EXERCISE OBJECTIVE> Of the entries below, return exactly those lines that fall between the one containing "İletişim (1198, 40)" and the one containing "DEPREM BÖLGESİNE YARDIMLARINIZI", the two end lines included.
RECORDS TO PROCESS below:
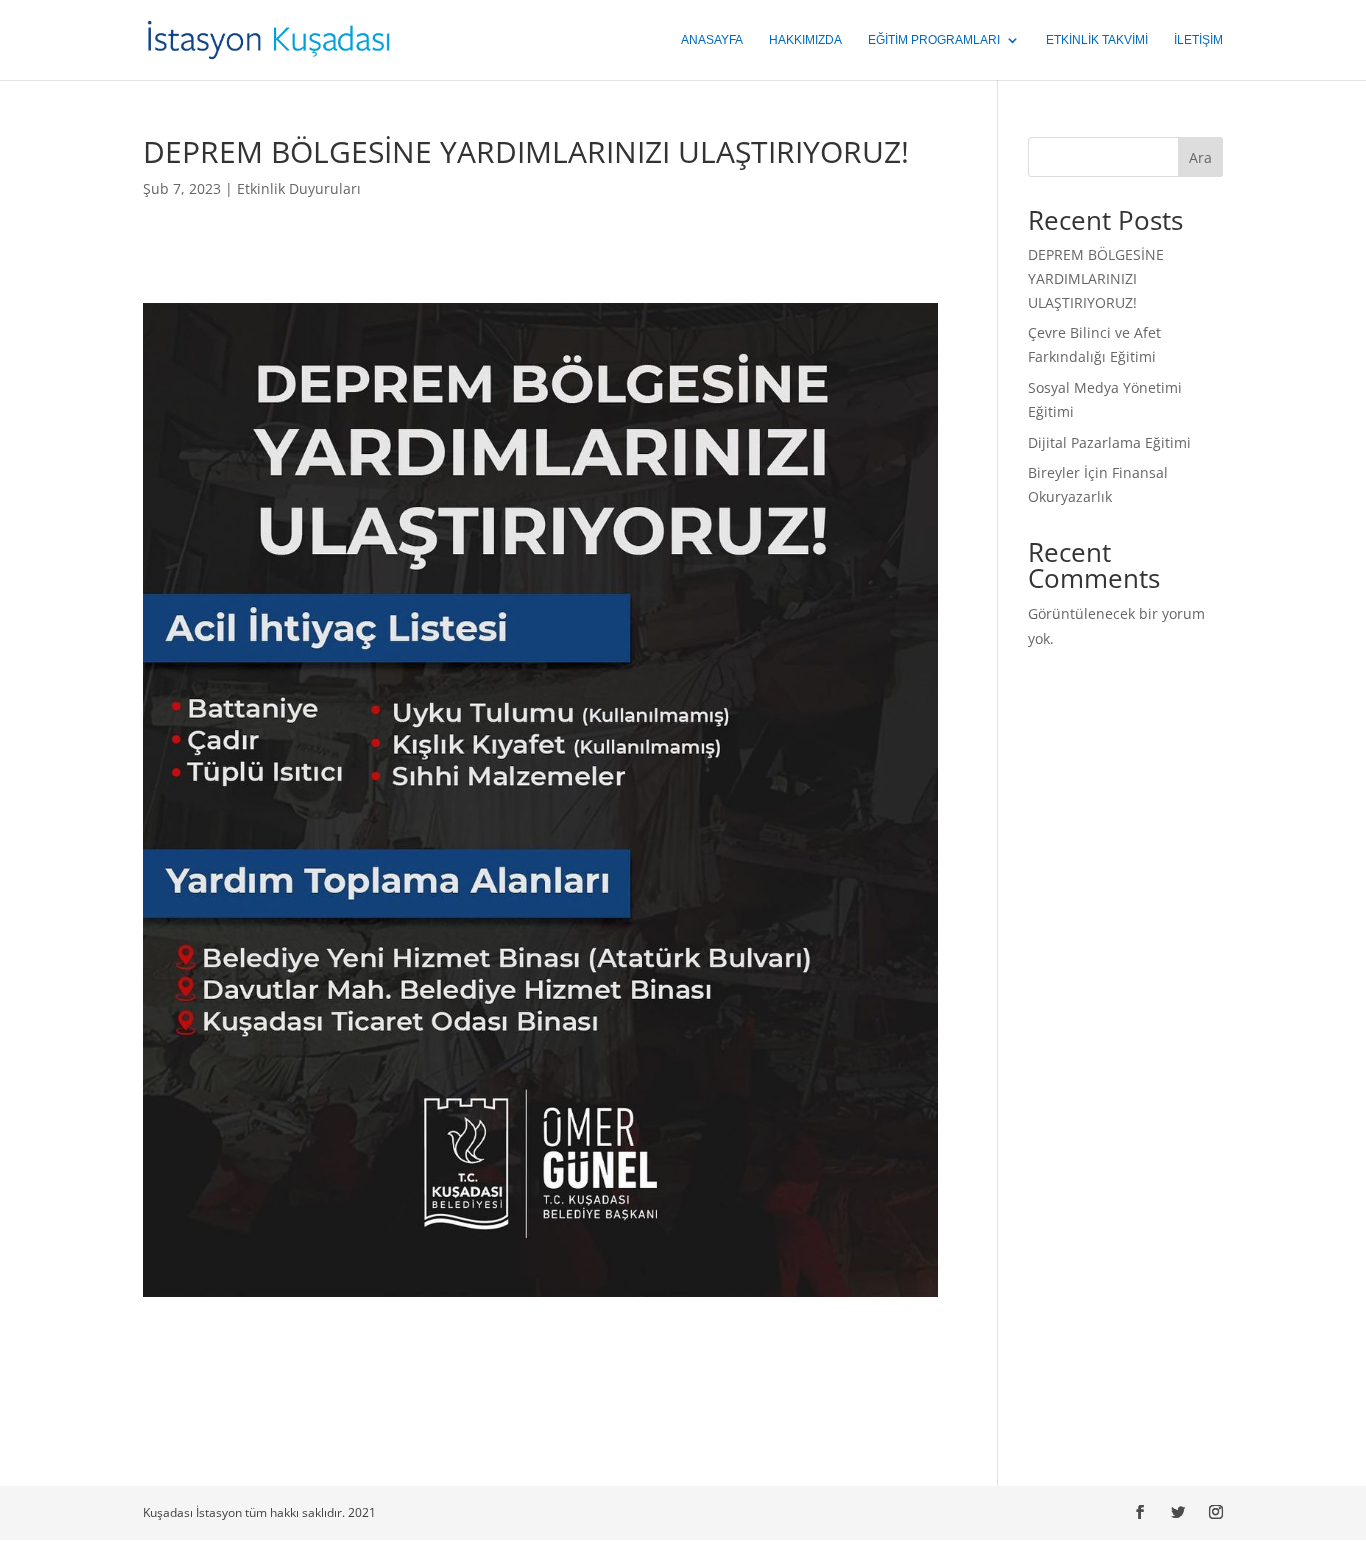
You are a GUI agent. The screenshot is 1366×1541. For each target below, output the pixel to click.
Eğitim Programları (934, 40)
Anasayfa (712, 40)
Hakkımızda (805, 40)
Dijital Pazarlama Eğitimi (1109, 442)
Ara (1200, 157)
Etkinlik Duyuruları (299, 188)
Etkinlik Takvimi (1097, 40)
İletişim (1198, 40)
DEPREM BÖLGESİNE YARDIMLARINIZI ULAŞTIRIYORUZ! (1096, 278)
End of RECORDS TO PROCESS.
RECORDS TO PROCESS below:
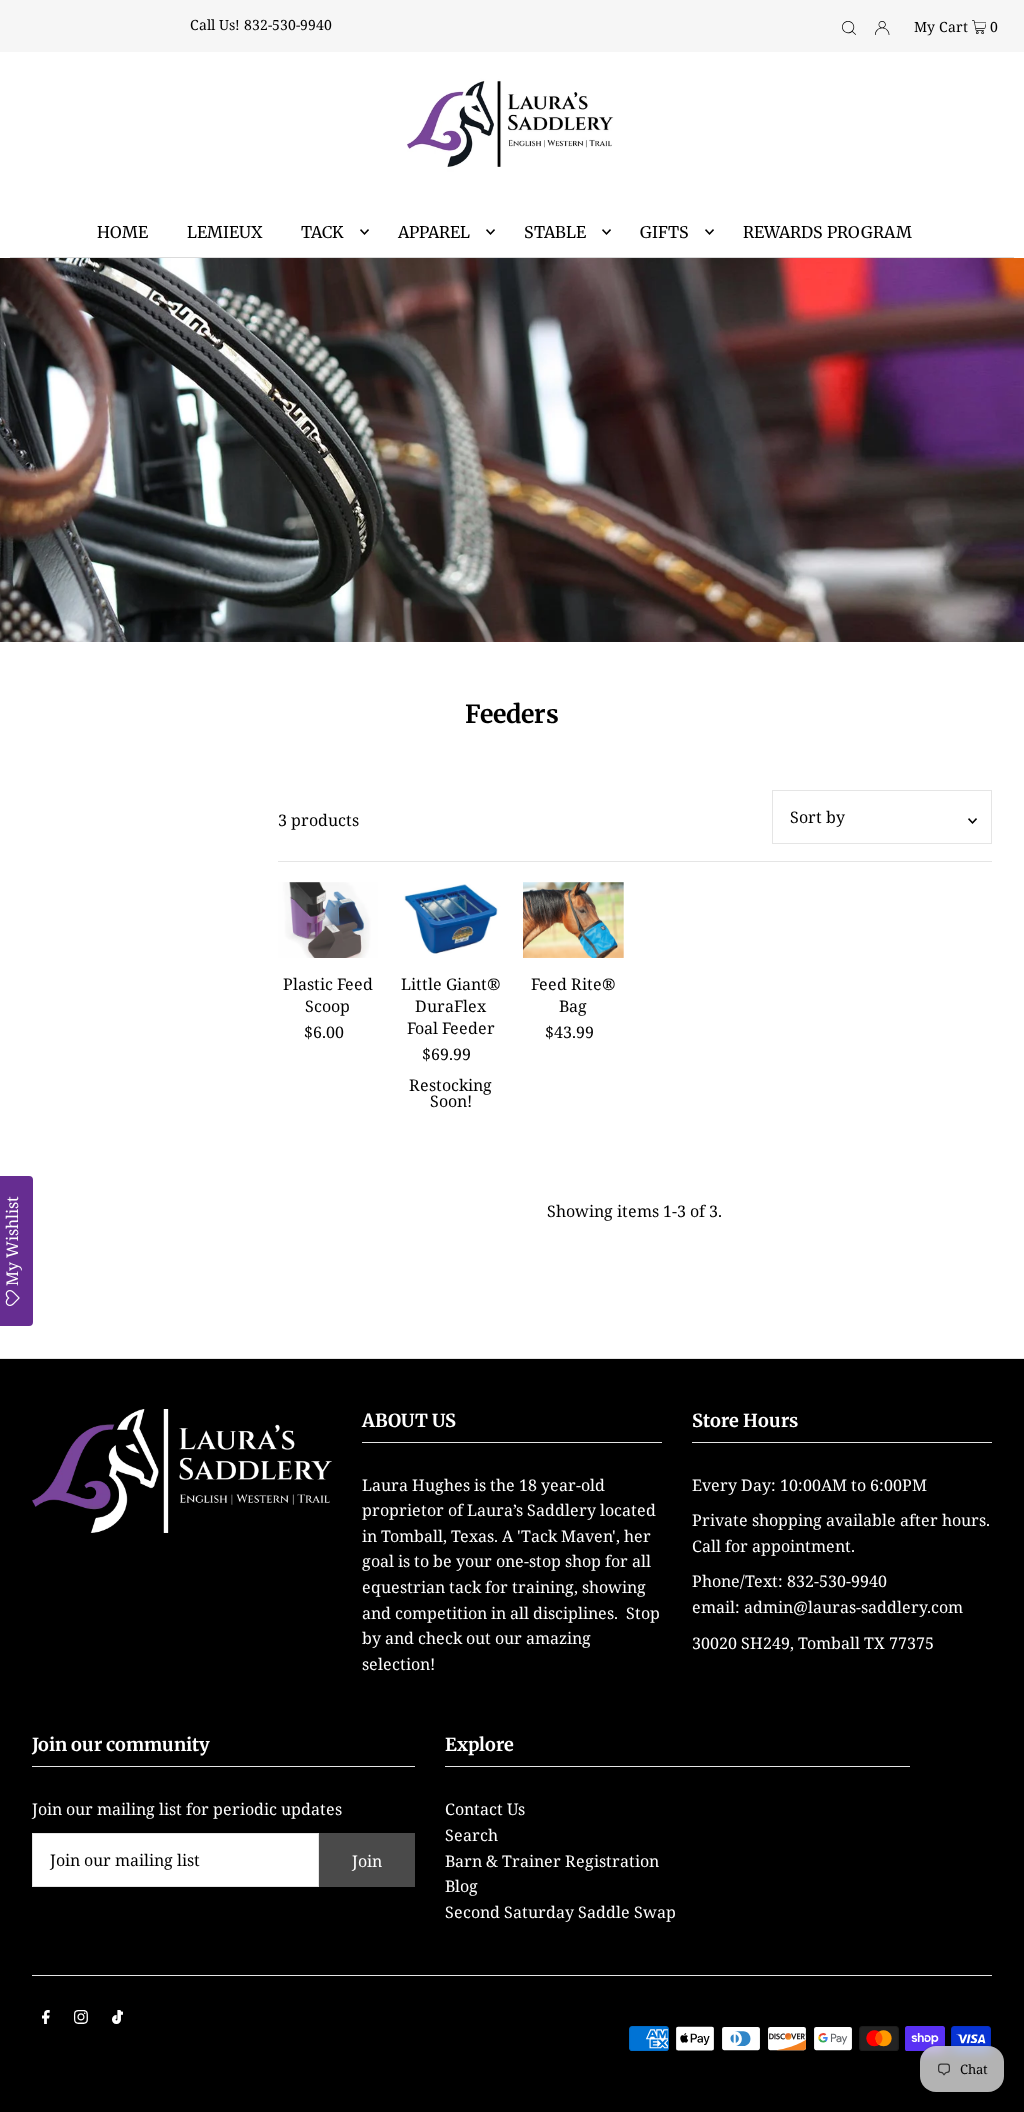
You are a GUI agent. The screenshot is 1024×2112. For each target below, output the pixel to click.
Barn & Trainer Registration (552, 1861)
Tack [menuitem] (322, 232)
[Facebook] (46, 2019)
End of RECORDS TO PROCESS.
EXERCISE OUTPUT>
İletişim (1198, 40)
DEPREM BÖLGESİNE YARDIMLARINIZI ULAŞTIRIYORUZ! (1096, 278)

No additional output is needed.